Post

The Autoimmune Response

The Autoimmune Response

There is a specific kind of failure that only happens when your defenses are working too well. Not a misconfiguration or a vulnerability, but the system doing exactly what it was designed to do, against itself.

This is the story of how our adversarial ML defense killed our own malware analysis pipeline silently for weeks, and how an overnight monitoring session at 2:30 AM caught it by following a skip counter to its source.

The Number That Matters

The metric that defines a malware detection engine is recall: what percentage of known-bad samples does the model correctly flag as malicious.

Ours was 44.1%.

We were missing more than half of all known malware. The model’s precision was 98.8%, meaning it was almost always right when it did flag something as malicious, but it rarely made that call.

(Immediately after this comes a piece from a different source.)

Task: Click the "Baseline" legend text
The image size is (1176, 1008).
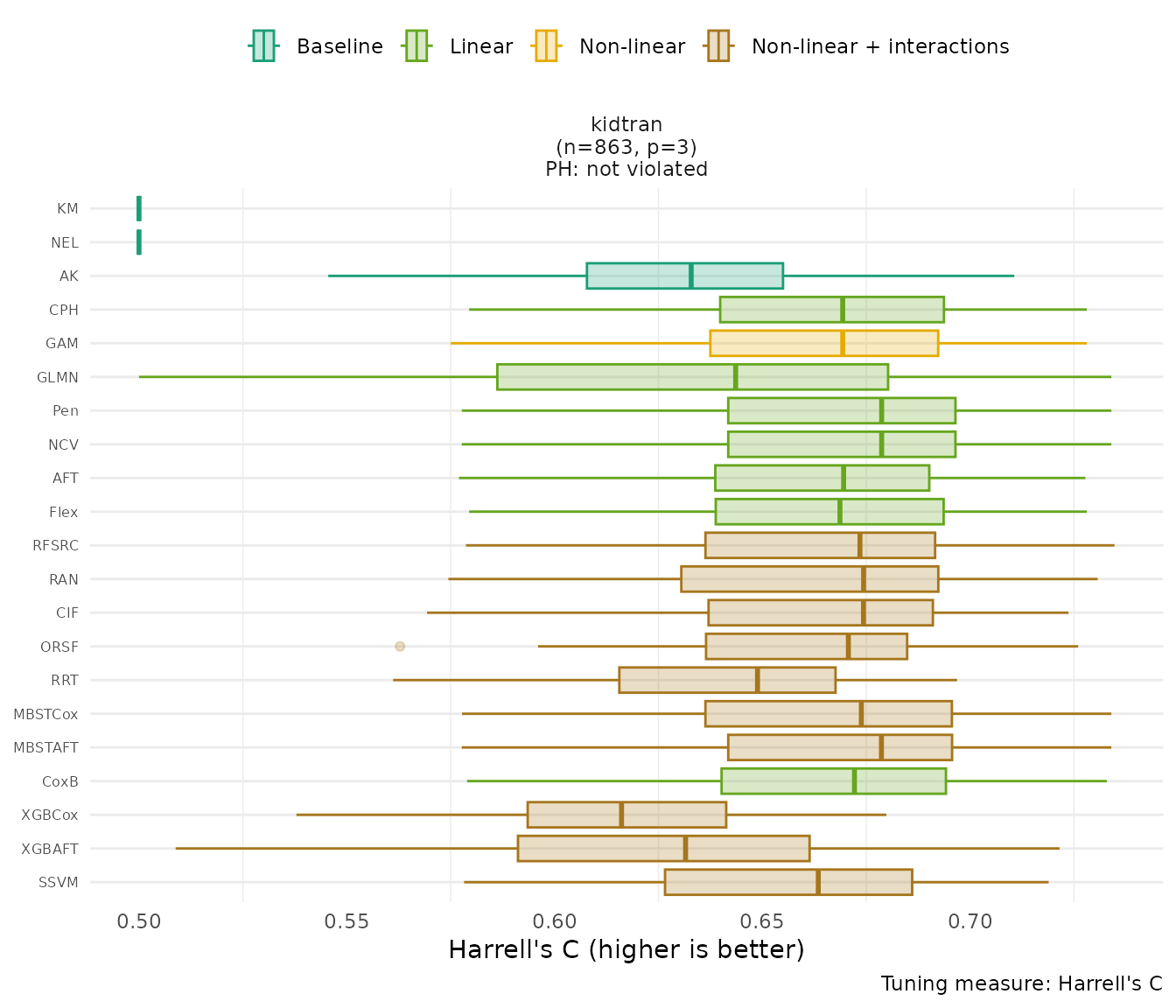Action: pyautogui.click(x=340, y=46)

It had learned to be cautious rather than wrong, which sounds responsible until you realize that a security product that misses 56% of threats is not a security product.

The root cause was behavioral traces. Our AI verdict engine, Vigiles (a fine-tuned Gemma 4 26B trained on kernel security analysis), needs to see what malware actually does at the syscall level: process trees, network connections, file operations, memory mappings. Without that behavioral data, static analysis alone is rarely enough to confidently classify a sample as malicious, and the model defaults to “clean.”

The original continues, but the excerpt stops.